On the surface of things, this appears to have been a win for the Bush White House, which has stuck by Gonzales--a guy who’s been with George W. Bush ever since the latter was governor of Texas--even though, according to syndicated newspaper columnist Bob Novak, many leading Republicans “see Gonzales as an embarrassment to the party.” But the very fact that such a vote was scheduled, and that a majority of senators ultimately elected to rebuke Gonzales for making false statements in regard to the firing last year of nine U.S. attorneys, and his abject politicizing of the Justice Department “still registered a strong, if symbolic, rebuke of the nation’s chief law enforcement officer,” to quote The New York Times.
As Paul Kane notes in today’s Washington Post, “Republicans declined to defend the embattled presidential confidant but rejected the effort as a political stunt.”
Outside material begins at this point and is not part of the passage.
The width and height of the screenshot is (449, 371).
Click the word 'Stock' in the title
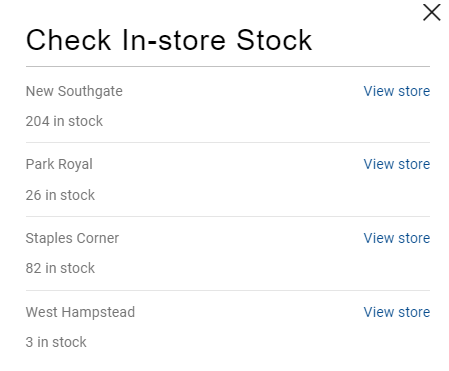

Forty-three Democratic members of the Senate voted to cut off debate (aka “invoke cloture”) and move ahead with consideration of this resolution, which stated simply that the scandal-ridden Gonzales “no longer holds the confidence of the Senate and of the American people.” And Dems were joined in backing the nonbinding resolution by seven Republicans: Susan Collins (ME), Olympia Snowe (ME), Gordon Smith (OR), Chuck Hagel (NE), and John Sununu (NH), along with Arlen Specter (PA), the Ranking Republican on the Senate Judiciary Committee, who had announced his intention early in the day to vote for the no-confidence resolution (thus putting the lie to GOP opponents of this measure, who claimed it was naught but a “political stunt”). Seven senators cast no votes, and one--Alaska’s Ted Stevens--voted “present.” Joe Lieberman--who’s demonstrated considerable peevishness toward his former party colleagues, ever since Connecticut Democrats refused to endorse him for re-election in 2006 (provoking Lieberman to run as an Independent, instead)--once more sided with his buddy Bush and voted against cloture.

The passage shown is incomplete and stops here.